**Aim**
Begin at the line that has "At what coordinates should I click to accomplish: Click left" and stop after the line that has "I will pos(635,553).", then write out every line in that range again with its requests. In the answers, scale each click coordinate by 2.45 and round it to a whole number, rounding halves up, while leaving all numbers in the requests unchanged.

**Provided data**
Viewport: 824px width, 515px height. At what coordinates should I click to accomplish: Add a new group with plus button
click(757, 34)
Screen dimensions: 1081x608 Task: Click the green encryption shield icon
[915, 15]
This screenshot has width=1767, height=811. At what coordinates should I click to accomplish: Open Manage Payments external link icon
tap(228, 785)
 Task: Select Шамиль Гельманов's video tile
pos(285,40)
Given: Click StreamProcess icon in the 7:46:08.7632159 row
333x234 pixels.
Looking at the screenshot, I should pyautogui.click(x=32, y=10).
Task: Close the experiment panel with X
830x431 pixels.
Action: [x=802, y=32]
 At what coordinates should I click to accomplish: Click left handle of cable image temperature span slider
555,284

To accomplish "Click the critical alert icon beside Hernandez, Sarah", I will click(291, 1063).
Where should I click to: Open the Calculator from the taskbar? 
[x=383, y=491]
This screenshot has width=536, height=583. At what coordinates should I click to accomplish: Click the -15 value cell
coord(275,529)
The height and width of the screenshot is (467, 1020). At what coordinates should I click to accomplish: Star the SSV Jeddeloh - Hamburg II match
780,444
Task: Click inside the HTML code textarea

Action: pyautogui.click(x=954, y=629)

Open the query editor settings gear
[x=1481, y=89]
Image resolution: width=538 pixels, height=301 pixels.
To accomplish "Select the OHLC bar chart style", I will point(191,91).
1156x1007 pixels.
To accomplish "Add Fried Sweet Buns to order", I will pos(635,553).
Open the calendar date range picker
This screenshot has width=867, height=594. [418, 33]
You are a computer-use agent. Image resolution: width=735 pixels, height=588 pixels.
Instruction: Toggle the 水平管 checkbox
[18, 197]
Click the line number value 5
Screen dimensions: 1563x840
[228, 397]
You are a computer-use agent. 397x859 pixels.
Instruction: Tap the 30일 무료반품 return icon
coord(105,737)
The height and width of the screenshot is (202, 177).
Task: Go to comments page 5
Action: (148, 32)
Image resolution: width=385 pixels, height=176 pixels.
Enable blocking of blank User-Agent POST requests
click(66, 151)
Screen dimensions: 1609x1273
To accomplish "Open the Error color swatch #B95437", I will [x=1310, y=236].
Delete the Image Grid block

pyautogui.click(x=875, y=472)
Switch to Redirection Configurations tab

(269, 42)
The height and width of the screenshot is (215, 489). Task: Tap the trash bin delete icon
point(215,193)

**Final result**
 At what coordinates should I click to accomplish: Click left handle of cable image temperature span slider
1360,696

To accomplish "Click the critical alert icon beside Hernandez, Sarah", I will click(713, 2604).
Where should I click to: Open the Calculator from the taskbar? 
[x=938, y=1203]
This screenshot has width=536, height=583. At what coordinates should I click to accomplish: Click the -15 value cell
coord(674,1296)
The height and width of the screenshot is (467, 1020). At what coordinates should I click to accomplish: Star the SSV Jeddeloh - Hamburg II match
1911,1088
Task: Click inside the HTML code textarea

Action: pyautogui.click(x=2337, y=1541)

Open the query editor settings gear
[x=3628, y=218]
Image resolution: width=538 pixels, height=301 pixels.
To accomplish "Select the OHLC bar chart style", I will point(468,223).
1156x1007 pixels.
To accomplish "Add Fried Sweet Buns to order", I will pos(1556,1355).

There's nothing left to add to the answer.